A escalada bélica no Irã e o consequente choque energético associado geram incertezas sobre o futuro da economia global. Especialistas alertam para o risco de estanflação, uma combinação de estancamento econômico e inflação, e até mesmo uma recessão global.
O que você precisa saber
- O bloqueio do Estreito de Ormuz e os danos às infraestruturas energéticas do Golfo Pérsico representam a maior perturbação da história do mercado petrolífero.
- Países importadores de energia, especialmente nações pobres e de baixa renda, são os mais expostos aos aumentos de preços de alimentos e fertilizantes.
- A instabilidade geopolítica afeta cadeias de suprimentos globais, elevando custos de frete e prazos de entrega, com riscos para a indústria e o abastecimento de produtos essenciais.
Impacto setorial e regional
A Guerra no Irã tem efeitos assimétricos na economia mundial. Países exportadores de energia, como os Estados Unidos e a Rússia, podem se beneficiar, enquanto a Ásia e a Europa enfrentam maiores dificuldades. Nações com escassas reservas energéticas e dependentes de importações do Golfo estão particularmente vulneráveis. A Espanha, com seu investimento em energias renováveis, e a França, com seu parque nuclear, podem ter uma posição mais resiliente.

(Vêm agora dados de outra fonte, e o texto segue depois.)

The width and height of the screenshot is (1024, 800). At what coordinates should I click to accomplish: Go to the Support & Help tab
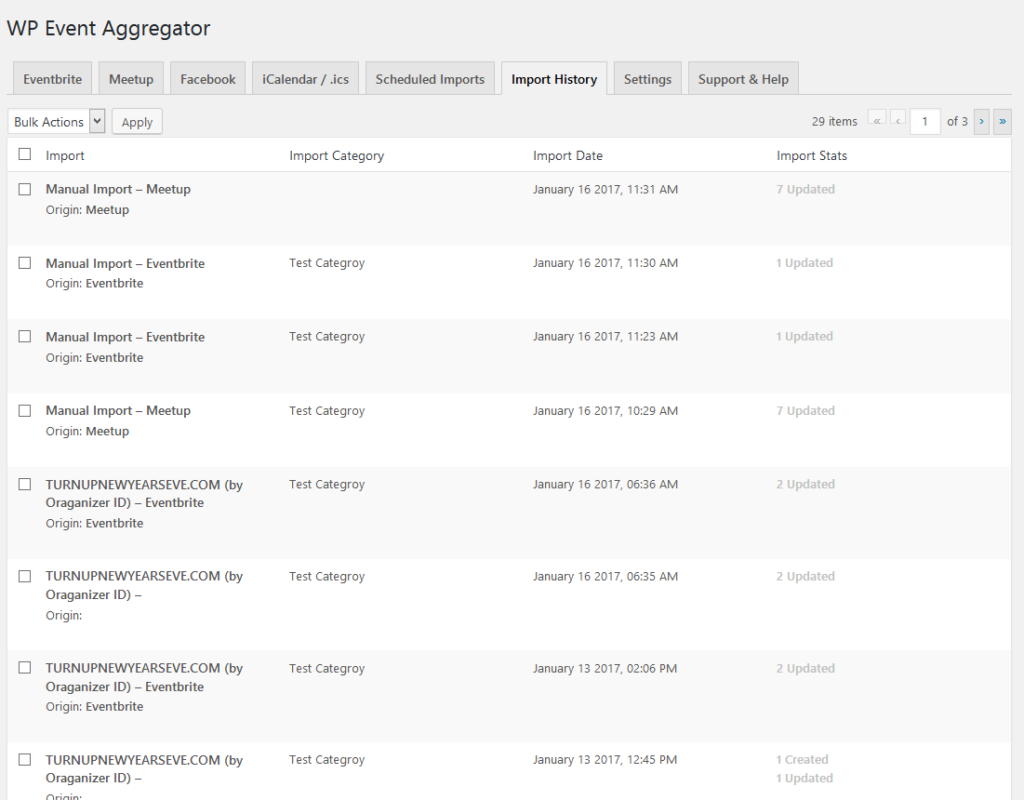[x=742, y=78]
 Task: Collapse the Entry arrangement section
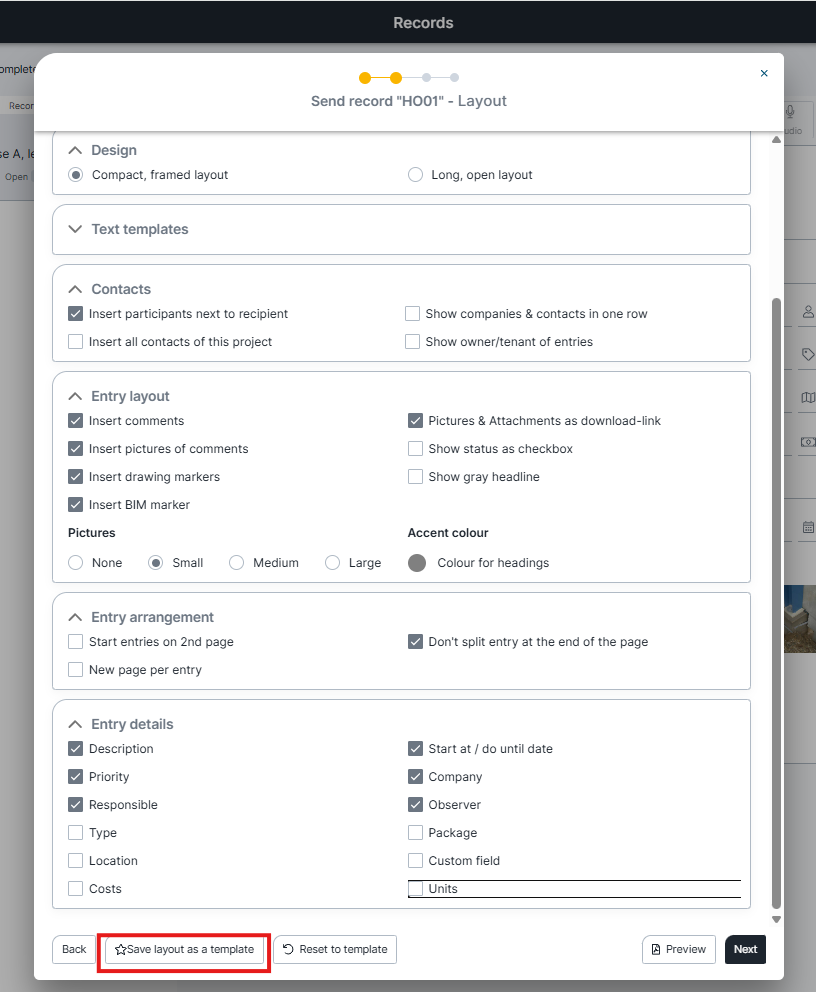click(x=75, y=617)
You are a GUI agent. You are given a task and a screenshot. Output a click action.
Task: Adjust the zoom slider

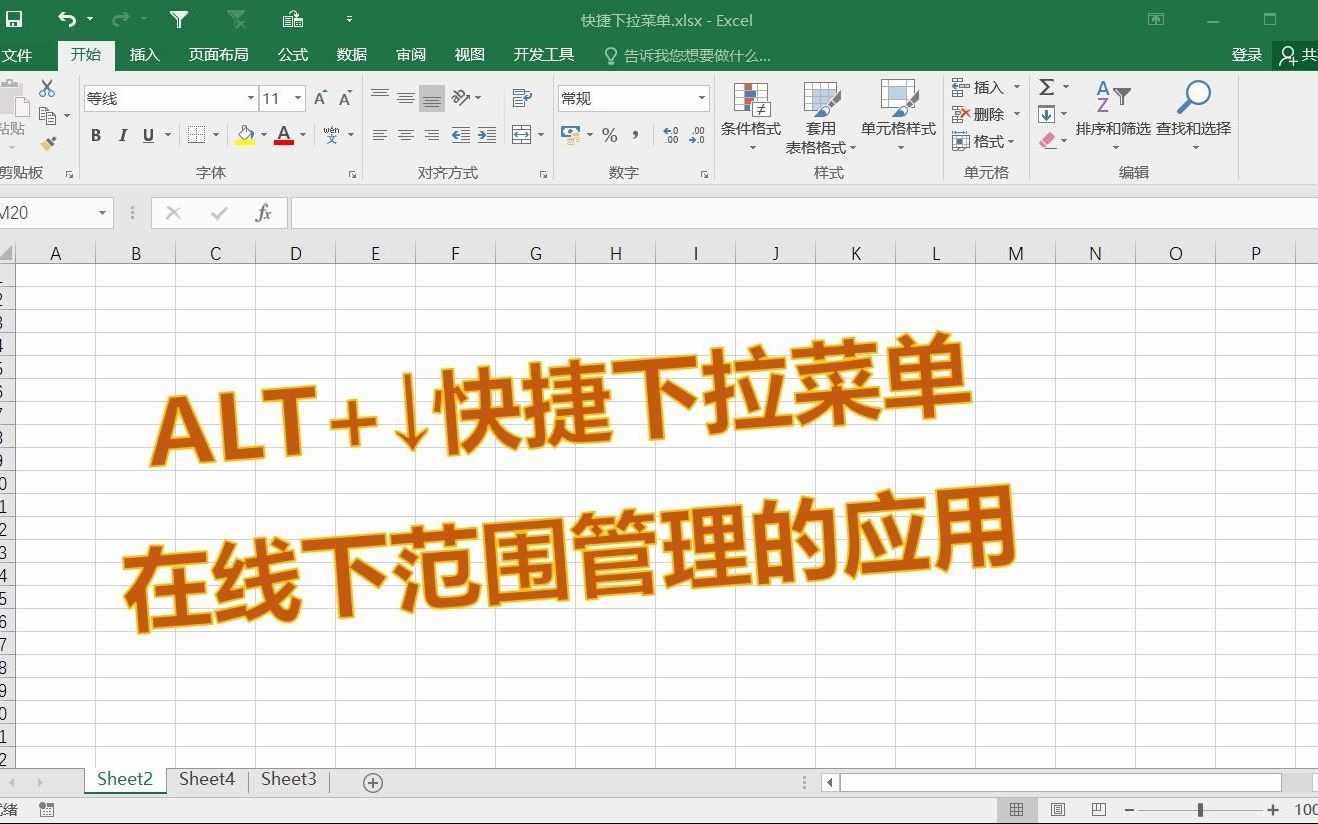pos(1200,810)
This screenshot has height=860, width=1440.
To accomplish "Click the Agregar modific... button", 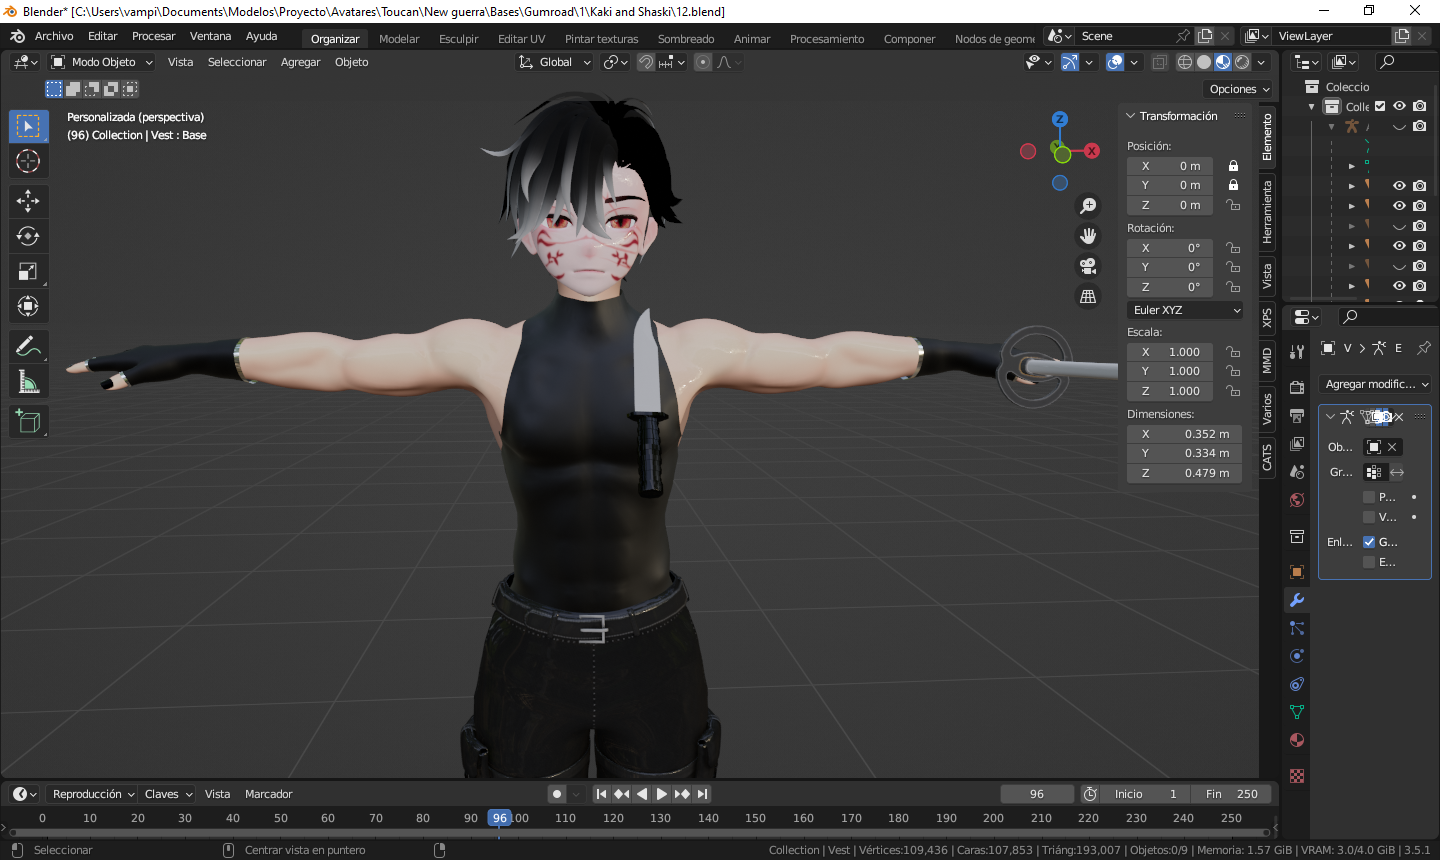I will tap(1376, 384).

Energia e cadeias de suprimentos sob pressão
O bloqueio do Estreito de Ormuz, por onde passa um quinto da energia mundial, e os ataques às infraestruturas energéticas do Golfo já causaram uma perturbação sem precedentes no mercado petrolífero. A Agência Internacional de Energia (AIE) alerta para um déficit de cerca de 10 milhões de barriles de petróleo diários, com riscos de escassez e racionamento. O desvio de navios e o aumento dos custos de frete e seguros impactam as cadeias de suprimentos globais, afetando a indústria e o preço de alimentos e fertilizantes. Produtos essenciais como hélio e enxofre também correm risco de desabastecimento.
Inflação e mercados financeiros em alerta
O aumento dos preços da energia e o encarecimento do transporte tendem a gerar efeitos de segunda ordem na inflação, com possíveis demandas por aumentos salariais. Os bancos centrais enfrentam o dilema de combater a inflação sem agravar a desaceleração econômica. O mercado já precifica possíveis aumentos nas taxas de juros. As bolsas mundiais registraram quedas, e os juros da dívida pública aumentaram. A diretora-gerente do FMI, Kristalina Georgieva, aconselha cautela, pois a prolongada guerra pode ativar uma transmissão de choques dos mercados energéticos para os financeiros e, subsequentemente, para a economia real.